Someone on Facebook asked me why people try to mug me so often. I thought about this a lot on Saturday night as it took me a couple of hours to calm down enough to get to sleep. (Once I fell asleep though, man it was hard and heavy and AWESOME.)

Twice when I was doing my PR-24 and basic training for security, and once in a seminar type martial arts class, I got pulled out of the audience (by three instructors who didn't know each other or me) and told that I was the guy they wouldn't try to mug. Everyone in the audience kind of laughed because I was short and small and even back when I was doing all kinds of martial arts, I was a bit rounded on the edges. Thus, what I suspect is that I was actually the guy who looked most ostensibly muggable at first, while still making their point.

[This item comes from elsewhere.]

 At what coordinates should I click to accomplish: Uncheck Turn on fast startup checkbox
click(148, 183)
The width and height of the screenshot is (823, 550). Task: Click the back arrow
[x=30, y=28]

I'm fairly certain some of those six foot eight guys who looked like they had to lift the actual gym equipment itself to get a reasonable work out weren't getting mugged on the regular.

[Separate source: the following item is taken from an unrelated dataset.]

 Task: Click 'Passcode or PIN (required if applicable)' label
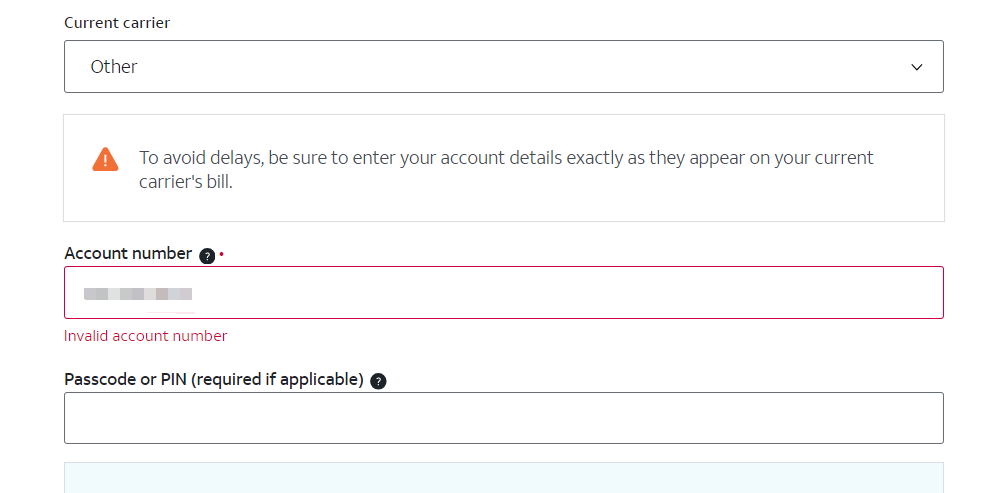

What they said was that I was the guy they couldn't peg. I didn't carry myself like prey. I was the one they were going to misjudge. I'd end up having twenty bucks in my wallet but even if they kicked my ass, I'd cause more than $20 worth of medical bills going down. Not worth it. Move on. Find someone easier.

Which kind of makes me wish the muggers of the world had their insight because, to date, I have lived through seven attempted muggings and I'm getting pretty fucking sick of it. None has ever gone down quite the way the muggers expected. About half have gotten physical in a way that someone got hurt. I remain unscathed and officially unmugged (at least un-successfully-mugged.)

But upon further adrenaline-fueled pre-sleep reflection, seven is not really that high. I've been walking all over since I was six or seven and my parents let me go out of their sight. (And yes, a couple of those mugging attempts were before I was even an adult.) I walk a LOT. Hours a week. If I have time, I walk to the store instead of driving. And I regularly just take off and do a circuit around the neighborhood or take a small hike. I try to get to bigger hikes when my schedule permits. And I'm rarely careful about when and where I walk. I also check my phone constantly if I'm not pushing a stroller or crossing the street. I'm sure being apparently distracted has contributed to an uptick in the last decade or so.

From a pure walk to attempt-mug ratio perspective, I'm doing pretty well. I've also nearly been run over probably 100 times, which might sound like I have the worst luck in the universe until I tell you that it probably happens like 1 in every 200 times I go walking (and those are just close calls––no one's ever actually hit me), or perhaps 1 in every 500 miles of walking or so. In terms of risk vs. reward, I'm doing pretty good. I've been attempt-mugged on average of once every four years. Which, if you consider that each of those four years represents about 2000-2500 hours of walking, is really not that much, given that Oakland and Berkeley are among my stomping grounds.

But also....maybe those guys were on to something. Because usually sober people don't try to mug me. I think the last time they did, it was three youngish people late at night who I really don't think were experienced at what they were doing. They clearly didn't want to upgrade to assault, so I just vise-gripped the phone one of them was trying to yank out of my pocket, kept walking until I was under a streetlight, and they realized we were in a lit, crowded intersection making a lot of noise. That was over a decade ago. Maybe it's drunk people who are usually missing some of the subtler cues that I don't smell like prey. Or maybe those security/martial art teachers just needed someone small but a little squishy to make a point about profiling and it had nothing to do with how I carried myself.

Either way, I like walking, so I'm not going to let this ruin it for me.

Anyway, I'm fine. And life proceeds apace. In these situations I always get a bee in my bonnet and fight back (even when it's not always wise of me to do so), but I survived another. And perhaps that mindset has something to do with with why I haven't let the incredible failures of writing or a life in art beat me down either. Something something something subverts the tropes and changes the narratives. [Insert folksy writing wisdom here.]